I quesiti che restano sul tavolo hanno tuttavia sollevato dibattiti importanti, soprattutto quello sull’abrogazione del contratto a tutele crescenti previsto dal Jobs Act, la riforma del lavoro varata dal governo Renzi nel 2016. Proprio questo tema ha creato spaccature interne, in particolare nel Partito Democratico, diviso tra l’esigenza di difendere una riforma del passato e l’apertura a una riflessione critica sull’impatto che ha avuto su lavoratori e imprese. I partiti di centrodestra, invece, sembrano orientati verso l’astensione, strategia che storicamente punta a far fallire il raggiungimento del quorum.
Proprio il quorum rappresenta l’ostacolo più grande. Perché i referendum abrogativi abbiano validità, è necessario che vada a votare almeno il 50% + 1 degli aventi diritto. Ma secondo un recente sondaggio Ipsos, la partecipazione stimata si aggira tra il 32% e il 38%, ben al di sotto della soglia. Un dato, dunque, non troppo diverso da quello comunicato qualche giorno fa dal segretario di +Europa, Riccardo Magi, che aveva "preannunciato" questo sondaggio.
Negli ultimi trent’anni, pochi referendum hanno superato il quorum. Nonostante una certa consapevolezza – il 62% degli intervistati sa che i referendum si terranno – resta una fetta consistente (32%) che ne è all’oscuro, mentre un 6% è addirittura convinto che non ci siano consultazioni all’orizzonte. Alla domanda sull’importanza dei temi referendari, la maggioranza degli intervistati riconosce una certa rilevanza: il 33% li ritiene molto importanti, il 20% abbastanza. Ma questa consapevolezza non si traduce automaticamente in volontà di voto. Solo il 28% si dichiara certo di recarsi alle urne, mentre il 15% lo considera probabile.

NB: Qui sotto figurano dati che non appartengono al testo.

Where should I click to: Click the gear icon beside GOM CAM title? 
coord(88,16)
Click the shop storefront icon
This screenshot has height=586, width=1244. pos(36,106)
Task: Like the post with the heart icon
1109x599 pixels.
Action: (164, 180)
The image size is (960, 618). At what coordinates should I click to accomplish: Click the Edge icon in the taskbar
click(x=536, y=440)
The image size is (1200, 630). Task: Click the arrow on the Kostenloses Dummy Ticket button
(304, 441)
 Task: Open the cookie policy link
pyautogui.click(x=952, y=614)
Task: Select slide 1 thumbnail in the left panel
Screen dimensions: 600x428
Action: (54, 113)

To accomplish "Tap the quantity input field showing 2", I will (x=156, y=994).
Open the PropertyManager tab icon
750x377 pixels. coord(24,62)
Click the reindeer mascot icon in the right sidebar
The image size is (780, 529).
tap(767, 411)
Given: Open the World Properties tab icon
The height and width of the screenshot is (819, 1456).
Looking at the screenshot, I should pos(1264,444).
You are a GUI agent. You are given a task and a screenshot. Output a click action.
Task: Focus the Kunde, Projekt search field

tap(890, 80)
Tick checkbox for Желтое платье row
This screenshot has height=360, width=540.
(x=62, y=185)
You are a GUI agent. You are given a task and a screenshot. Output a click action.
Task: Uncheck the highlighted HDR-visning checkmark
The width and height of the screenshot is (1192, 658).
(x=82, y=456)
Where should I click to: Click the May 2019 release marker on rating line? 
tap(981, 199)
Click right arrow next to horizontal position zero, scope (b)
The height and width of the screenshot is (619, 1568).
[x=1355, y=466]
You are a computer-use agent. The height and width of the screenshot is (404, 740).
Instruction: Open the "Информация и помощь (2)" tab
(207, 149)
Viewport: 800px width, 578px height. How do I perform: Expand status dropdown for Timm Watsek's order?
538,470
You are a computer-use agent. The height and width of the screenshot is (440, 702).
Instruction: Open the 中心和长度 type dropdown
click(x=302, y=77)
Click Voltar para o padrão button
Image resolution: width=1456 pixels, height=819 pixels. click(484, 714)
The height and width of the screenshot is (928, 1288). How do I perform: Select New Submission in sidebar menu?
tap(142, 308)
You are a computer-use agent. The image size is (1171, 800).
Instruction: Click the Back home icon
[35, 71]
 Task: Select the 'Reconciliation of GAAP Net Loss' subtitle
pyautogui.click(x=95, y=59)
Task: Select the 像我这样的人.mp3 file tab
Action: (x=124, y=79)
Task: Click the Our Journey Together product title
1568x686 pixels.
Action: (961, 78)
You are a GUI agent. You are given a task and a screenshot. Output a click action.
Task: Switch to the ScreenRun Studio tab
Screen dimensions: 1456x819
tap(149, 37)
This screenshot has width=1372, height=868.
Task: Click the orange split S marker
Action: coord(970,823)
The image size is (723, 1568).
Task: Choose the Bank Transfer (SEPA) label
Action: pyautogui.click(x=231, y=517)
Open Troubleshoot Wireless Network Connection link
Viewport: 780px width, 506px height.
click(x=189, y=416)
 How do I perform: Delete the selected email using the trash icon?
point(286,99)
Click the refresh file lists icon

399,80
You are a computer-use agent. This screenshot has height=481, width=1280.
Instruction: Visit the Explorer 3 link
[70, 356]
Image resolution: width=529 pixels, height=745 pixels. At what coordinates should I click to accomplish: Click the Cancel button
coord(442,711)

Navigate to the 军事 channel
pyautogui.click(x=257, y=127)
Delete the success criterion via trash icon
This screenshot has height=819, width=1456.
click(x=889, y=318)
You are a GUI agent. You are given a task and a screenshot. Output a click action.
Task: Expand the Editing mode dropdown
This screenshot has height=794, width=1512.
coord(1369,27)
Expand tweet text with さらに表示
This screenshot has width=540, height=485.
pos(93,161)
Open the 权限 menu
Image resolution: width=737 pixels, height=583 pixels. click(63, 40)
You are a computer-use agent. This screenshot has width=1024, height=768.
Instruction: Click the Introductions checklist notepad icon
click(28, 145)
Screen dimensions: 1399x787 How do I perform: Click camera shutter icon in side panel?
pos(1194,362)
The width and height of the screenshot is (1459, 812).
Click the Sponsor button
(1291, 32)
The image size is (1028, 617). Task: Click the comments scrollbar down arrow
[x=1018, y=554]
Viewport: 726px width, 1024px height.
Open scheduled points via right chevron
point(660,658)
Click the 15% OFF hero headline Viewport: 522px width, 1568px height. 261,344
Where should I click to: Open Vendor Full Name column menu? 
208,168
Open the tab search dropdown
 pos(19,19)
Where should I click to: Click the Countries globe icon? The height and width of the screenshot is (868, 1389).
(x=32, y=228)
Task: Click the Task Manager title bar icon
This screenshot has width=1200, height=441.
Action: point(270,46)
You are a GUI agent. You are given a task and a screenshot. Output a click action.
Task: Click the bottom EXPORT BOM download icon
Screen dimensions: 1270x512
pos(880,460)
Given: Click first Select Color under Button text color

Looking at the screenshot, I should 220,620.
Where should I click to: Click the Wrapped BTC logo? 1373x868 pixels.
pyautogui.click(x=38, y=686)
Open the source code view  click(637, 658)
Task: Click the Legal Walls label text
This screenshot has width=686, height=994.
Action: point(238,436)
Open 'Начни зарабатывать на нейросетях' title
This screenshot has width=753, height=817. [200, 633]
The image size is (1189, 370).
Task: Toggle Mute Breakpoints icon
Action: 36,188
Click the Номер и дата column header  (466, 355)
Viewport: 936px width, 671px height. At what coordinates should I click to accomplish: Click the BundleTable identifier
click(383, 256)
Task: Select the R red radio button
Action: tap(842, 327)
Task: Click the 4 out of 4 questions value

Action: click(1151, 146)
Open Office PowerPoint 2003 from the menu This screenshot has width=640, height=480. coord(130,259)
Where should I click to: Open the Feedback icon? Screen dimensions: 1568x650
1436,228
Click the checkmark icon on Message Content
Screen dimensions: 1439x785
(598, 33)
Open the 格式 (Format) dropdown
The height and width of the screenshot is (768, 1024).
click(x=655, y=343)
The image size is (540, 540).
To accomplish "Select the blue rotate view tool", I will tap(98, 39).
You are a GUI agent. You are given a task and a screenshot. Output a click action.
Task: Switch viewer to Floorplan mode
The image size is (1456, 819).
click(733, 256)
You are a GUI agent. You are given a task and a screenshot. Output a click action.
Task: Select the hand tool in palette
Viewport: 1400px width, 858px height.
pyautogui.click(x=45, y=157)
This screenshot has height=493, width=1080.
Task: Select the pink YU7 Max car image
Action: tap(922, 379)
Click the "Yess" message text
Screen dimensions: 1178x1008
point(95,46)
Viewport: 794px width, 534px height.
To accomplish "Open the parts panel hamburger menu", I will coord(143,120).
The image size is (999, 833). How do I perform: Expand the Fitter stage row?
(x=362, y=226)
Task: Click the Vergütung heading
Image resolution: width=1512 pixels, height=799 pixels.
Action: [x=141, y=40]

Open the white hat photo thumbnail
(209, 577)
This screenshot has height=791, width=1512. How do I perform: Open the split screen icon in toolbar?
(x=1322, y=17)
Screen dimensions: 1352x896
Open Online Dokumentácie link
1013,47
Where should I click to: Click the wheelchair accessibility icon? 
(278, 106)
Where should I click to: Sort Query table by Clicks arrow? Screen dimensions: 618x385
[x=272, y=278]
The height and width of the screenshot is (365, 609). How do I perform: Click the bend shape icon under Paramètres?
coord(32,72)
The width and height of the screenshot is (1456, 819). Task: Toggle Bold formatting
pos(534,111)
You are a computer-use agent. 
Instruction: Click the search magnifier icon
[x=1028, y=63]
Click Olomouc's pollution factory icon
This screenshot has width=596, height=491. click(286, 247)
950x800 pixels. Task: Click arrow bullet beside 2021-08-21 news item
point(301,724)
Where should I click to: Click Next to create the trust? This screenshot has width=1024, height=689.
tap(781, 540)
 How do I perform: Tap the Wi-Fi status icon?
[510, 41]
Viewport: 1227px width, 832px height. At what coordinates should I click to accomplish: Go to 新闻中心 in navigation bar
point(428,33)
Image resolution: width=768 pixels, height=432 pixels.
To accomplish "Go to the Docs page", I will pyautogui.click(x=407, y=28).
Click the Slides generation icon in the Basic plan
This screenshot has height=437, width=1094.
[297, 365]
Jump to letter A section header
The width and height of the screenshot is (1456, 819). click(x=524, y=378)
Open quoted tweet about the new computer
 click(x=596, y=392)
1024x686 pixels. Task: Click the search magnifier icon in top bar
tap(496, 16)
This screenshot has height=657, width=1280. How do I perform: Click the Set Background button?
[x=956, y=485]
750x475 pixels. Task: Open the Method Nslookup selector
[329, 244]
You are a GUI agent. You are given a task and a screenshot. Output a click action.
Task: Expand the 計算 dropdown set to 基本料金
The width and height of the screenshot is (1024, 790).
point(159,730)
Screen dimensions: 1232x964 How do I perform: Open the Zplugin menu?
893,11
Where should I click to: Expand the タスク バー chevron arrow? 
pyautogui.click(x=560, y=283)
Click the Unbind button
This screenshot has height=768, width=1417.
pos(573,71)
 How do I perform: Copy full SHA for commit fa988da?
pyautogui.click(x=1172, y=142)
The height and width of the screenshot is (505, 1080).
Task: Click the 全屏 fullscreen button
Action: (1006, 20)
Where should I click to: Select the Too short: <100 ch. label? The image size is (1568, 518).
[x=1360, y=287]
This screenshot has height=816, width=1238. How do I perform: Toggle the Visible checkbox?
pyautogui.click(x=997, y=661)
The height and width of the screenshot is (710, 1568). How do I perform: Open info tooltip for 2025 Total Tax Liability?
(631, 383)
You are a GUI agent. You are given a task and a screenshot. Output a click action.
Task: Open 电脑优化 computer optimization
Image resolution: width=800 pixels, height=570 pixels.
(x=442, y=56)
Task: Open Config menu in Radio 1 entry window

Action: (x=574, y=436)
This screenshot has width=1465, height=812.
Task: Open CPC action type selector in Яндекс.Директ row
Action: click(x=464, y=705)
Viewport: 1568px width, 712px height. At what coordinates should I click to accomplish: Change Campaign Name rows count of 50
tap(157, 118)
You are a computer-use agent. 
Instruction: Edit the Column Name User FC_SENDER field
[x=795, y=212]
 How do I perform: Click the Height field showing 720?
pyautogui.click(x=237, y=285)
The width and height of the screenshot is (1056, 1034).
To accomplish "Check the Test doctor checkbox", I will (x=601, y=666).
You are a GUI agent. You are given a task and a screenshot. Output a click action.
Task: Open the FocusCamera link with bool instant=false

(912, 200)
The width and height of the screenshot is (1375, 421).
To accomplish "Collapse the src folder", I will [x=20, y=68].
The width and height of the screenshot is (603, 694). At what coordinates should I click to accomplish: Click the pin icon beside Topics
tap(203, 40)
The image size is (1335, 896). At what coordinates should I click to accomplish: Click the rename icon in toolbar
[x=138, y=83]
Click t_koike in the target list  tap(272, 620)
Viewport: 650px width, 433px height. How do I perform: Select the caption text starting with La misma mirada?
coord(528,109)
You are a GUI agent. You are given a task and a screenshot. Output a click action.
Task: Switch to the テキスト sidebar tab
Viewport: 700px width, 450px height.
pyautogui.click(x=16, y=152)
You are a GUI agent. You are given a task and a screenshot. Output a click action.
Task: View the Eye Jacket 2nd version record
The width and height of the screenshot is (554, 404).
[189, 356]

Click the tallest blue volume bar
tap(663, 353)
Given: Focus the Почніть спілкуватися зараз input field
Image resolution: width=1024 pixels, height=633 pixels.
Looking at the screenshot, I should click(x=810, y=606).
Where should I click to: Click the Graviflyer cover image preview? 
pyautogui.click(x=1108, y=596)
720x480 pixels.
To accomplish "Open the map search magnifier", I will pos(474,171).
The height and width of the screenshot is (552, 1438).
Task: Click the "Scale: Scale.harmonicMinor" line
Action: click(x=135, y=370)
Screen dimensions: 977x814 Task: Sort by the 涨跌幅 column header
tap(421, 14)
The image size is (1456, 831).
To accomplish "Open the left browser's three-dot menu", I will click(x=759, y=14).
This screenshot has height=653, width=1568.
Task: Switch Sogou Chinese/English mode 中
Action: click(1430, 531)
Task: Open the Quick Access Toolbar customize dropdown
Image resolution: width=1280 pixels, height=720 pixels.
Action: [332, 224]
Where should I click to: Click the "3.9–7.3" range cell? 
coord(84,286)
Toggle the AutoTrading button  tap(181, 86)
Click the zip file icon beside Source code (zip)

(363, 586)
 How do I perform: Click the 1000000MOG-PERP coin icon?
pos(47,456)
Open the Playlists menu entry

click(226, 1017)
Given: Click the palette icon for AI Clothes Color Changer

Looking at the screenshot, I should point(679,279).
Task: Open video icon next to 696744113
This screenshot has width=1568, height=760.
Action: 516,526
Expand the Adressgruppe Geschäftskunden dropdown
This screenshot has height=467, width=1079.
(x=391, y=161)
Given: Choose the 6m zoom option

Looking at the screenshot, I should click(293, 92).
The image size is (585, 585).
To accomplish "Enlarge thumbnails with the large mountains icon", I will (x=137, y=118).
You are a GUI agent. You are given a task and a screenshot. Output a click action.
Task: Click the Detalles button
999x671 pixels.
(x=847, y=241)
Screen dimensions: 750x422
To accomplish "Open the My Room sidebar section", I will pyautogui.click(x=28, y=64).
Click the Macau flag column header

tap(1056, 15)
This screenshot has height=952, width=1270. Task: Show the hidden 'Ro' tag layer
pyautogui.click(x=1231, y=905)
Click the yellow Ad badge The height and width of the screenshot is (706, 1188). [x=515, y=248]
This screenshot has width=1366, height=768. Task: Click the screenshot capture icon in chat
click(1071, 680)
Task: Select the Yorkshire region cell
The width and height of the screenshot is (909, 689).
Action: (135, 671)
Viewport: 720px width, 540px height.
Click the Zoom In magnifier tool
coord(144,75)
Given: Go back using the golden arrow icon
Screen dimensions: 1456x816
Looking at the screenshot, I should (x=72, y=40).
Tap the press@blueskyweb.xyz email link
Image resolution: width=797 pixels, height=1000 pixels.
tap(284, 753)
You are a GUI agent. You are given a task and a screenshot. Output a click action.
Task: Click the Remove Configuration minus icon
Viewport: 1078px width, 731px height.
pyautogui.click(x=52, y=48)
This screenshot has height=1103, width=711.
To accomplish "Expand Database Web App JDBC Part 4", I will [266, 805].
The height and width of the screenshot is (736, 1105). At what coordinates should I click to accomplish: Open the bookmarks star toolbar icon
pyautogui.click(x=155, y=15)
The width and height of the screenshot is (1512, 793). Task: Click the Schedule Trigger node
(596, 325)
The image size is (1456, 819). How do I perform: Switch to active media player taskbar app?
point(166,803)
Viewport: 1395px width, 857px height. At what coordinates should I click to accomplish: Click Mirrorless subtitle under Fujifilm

La reale partecipazione sembra limitata, soprattutto considerando che il coinvolgimento è più alto tra gli elettori di centrosinistra, in particolare PD e M5S, e più basso tra quelli di centrodestra. Quanto agli orientamenti di voto, i “sì” prevalgono in tutti e cinque i quesiti. In particolare, i temi del lavoro raccolgono un consenso quasi plebiscitario, con percentuali che vanno dal 79% all’87% tra i voti validi. Il quesito sulla cittadinanza ottiene invece un consenso più moderato, con il 66% di favorevoli, ma si osserva una forte polarizzazione politica.